The Freight Hoppers are an American old time string band, formed in 1992. Their repertoire includes music that was first recorded in the late 1920s and early 1930s, and spans geographically from Mississippi to West Virginia Based in the Smoky Mountains of North Carolina, The Freight Hoppers draw from rural southern music for their inspiration.

The band were featured on Garrison Keillor's nationally syndicated radio show A Prairie Home Companion on National Public Radio in 1996, winning second place in the show's Talent from Towns Under 2000 contest. They recorded two albums on Rounder Records: "Where'd you come from, Where'd you go?" (1996) and "Waiting on the Gravy Train" (1998). The Freight Hoppers reformed in 2007 after a five-year hiatus during which fiddler David Bass underwent heart transplant surgery.

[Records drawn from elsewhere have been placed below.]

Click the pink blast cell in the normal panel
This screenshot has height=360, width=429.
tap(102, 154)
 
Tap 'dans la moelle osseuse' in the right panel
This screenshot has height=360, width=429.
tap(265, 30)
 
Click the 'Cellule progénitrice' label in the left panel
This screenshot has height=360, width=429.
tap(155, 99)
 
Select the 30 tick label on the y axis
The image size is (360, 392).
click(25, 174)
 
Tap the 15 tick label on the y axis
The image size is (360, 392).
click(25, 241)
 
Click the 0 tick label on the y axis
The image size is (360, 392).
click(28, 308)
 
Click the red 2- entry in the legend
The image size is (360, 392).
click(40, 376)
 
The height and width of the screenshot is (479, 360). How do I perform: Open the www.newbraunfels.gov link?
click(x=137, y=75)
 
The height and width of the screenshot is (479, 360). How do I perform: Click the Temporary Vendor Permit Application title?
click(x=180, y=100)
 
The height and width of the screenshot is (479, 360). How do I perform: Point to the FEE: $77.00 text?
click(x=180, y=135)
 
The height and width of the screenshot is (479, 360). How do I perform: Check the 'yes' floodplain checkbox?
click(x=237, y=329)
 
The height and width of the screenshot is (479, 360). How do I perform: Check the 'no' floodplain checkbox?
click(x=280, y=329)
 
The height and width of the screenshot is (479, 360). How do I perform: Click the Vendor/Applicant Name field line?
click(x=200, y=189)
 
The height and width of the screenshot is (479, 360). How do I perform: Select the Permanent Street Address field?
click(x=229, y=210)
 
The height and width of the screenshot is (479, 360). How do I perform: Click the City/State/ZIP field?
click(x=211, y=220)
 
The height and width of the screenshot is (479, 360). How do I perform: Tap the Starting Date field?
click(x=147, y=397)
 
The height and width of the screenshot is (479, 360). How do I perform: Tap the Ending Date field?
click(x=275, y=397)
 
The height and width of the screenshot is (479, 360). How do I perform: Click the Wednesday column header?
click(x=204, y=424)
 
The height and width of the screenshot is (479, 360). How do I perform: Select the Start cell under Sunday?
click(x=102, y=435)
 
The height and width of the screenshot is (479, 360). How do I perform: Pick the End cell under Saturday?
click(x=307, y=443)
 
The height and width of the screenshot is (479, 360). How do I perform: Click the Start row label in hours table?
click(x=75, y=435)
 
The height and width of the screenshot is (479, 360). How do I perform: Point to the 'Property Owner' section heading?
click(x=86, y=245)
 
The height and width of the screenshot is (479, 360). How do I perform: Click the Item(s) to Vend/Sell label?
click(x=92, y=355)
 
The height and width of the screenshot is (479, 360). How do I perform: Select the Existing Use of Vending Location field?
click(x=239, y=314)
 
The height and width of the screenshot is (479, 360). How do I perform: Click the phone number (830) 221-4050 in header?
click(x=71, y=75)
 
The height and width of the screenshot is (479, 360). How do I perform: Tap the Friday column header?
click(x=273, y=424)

The Freight Hoppers fourth album is 'Mile Marker', released in 2010. But their first album was ‘Going Down The Track With A Chicken On My Back’, released in 1995.

== Discography ==
- Going Down The Track With A Chicken On My Back (Yodel-Ay-Hee, 1995)
- The Freight Hoppers: Where'd You Come From Where'd You Go? (Rounder Records, 1996)
- The Freight Hoppers: Waiting on the Gravy Train (Rounder Records, 1998)
- Mile Marker (BTR Records, 2010)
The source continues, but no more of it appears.